Cali Green Turf Inspires at South Park Career Day
Taking Time to Connect with Kids
True passion at work is never about the money. It’s not about the title or the corner office or material success. While money and status can make life more comfortable, when all is said and done, true passion is always about the heart.
That was the message that Cali Green Life Founder and CEO Edi Santos wanted to impart to South Park Elementary School children at a recent Career Day. The school in South Central Los Angeles, just blocks away from where Edi grew up, makes an annual event out of inviting success stories into the classroom.
Firefighters, police officers, entrepreneurs, bankers, lawyers—men and women of all different backgrounds and career paths—encourage children to stay in school and grow up to be successful. It’s an important message in a neighborhood where 69.4% of adults have never finished high school.
But it’s the word “successful” that Edi encouraged kids to really think about.
During South Park Principal Dennis Schaffer’s morning welcome, he told Career Day guests that many of the kids were prepared to ask questions. He also said that the most common question would likely be, “How much do you make?” That, he said, was their idea of success.
It’s a normal question and understandable concept. Money matters, especially to kids in low income households who watch their parents work multiple jobs to barely scrape by. Money offers a way out and a sense of security and stability. But it’s not the only thing, and that’s what Edi wanted to share with the children.
They would need to stay in school, get an education, eventually find work and to pay the bills. But making money to pay bills, he told them, would not be enough to drive them to succeed in the long term.
Real motivation would have to come from within, from a very human place.
“I believe that every person wants to help,” he shared with third graders in a bilingual classroom setting. “When you help a woman who has fallen, or a dog that has been hit by a car, or help a friend, or share an ice cream, it is an expression of love. You care about something. When you (help), you get a lot back in return.”
As he shared his own story—growing up with a single mom who got pregnant when she was only 15, living on food stamps and welfare and struggling as a family to make ends meet, then joining the Marine Corps fresh out of high school with a deep desire to serve others and ultimately pursuing a Bachelor’s degree and an MBA—he forged sparks of understanding and connection with the students and their teachers.
If he could rise up from poverty, so could they. If he could build a life of passion and opportunity, a life of giving back to others, so could they. If he could feel fulfilled and motivated each and every day, so could they.

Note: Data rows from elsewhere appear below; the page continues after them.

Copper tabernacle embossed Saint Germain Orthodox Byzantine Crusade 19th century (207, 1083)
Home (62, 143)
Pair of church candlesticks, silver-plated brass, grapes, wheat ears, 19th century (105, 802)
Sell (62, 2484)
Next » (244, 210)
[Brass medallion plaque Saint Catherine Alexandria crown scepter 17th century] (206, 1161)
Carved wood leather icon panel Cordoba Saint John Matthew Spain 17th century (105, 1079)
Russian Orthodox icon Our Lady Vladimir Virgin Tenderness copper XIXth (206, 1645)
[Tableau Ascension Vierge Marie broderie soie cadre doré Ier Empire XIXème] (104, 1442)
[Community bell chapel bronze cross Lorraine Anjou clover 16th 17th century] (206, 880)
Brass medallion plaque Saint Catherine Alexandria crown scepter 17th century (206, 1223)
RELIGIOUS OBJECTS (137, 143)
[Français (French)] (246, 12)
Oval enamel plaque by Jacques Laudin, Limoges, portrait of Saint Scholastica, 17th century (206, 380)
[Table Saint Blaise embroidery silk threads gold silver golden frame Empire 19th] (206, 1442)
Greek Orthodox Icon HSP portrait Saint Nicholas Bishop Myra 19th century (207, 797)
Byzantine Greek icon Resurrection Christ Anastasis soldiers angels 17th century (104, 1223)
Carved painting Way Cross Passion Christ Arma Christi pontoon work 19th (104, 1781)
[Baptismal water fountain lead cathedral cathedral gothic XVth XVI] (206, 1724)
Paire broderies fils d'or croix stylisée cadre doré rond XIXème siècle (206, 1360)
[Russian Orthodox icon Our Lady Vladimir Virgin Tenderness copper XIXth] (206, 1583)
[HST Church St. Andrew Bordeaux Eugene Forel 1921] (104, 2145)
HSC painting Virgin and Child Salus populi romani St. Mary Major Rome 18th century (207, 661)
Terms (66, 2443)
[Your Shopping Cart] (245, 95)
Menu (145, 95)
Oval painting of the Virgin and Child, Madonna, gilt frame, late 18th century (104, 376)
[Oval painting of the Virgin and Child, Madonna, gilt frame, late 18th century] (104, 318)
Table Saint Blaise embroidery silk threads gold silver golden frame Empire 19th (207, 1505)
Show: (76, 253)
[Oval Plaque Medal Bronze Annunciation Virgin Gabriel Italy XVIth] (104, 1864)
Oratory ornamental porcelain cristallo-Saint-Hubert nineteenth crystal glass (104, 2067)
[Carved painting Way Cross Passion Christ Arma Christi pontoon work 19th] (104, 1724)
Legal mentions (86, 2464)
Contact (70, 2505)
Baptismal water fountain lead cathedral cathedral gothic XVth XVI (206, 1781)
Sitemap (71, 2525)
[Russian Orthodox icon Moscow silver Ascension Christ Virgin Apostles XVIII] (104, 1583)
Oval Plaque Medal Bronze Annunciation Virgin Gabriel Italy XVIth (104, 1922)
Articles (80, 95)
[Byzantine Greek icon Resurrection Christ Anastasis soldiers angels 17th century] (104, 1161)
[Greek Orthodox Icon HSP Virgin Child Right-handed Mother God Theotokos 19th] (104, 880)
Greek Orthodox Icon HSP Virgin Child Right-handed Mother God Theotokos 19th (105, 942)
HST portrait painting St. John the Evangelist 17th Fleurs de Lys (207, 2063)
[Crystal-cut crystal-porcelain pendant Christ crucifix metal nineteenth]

Edi talked about lifelong learning and the importance of an education, the “key” to unlock the doors to a better future. But he also talked about how he grew even in adulthood, evolving in his understanding of how important it is to give back to others and to make the world a better place. He talked about saying goodbye to a financially stable banking career to open Cali Green Life, starting with Cali Green Turf to help others save water during the drought, and ultimately expanding to a four-company solution with eco-friendly paint, solar and water filtration systems.
Then he asked the children what they wanted to be when they grow up and why.
“A chef to make people smile with the good food I make.”
“A police officer to protect people.”
“An actress to tell stories.”
“A teacher to help kids like me learn.”
“A veterinarian to save sick or hurt animals.”
“A singer to give people hope.”
In each of the four classes where Edi spoke, the children understood the underlying message. Not one kid answered, “I want to be such-and-such to get rich.”
As they shared with one another, he encouraged them as they grow older to hold onto those dreams and remember the reasons behind them. He also encouraged them to hold one another accountable, to remind their friends about what they had shared and help one another succeed.
Make sure you can earn a living, he told them. Find out what you have to study to get to where you have to be. Work hard and always do your best. Find your talent. But never, ever lose sight of the bigger picture driving you forward. Because the difference between a job and a career—the difference between making a living and making a life—is the will to tap into what really matters, and make it count.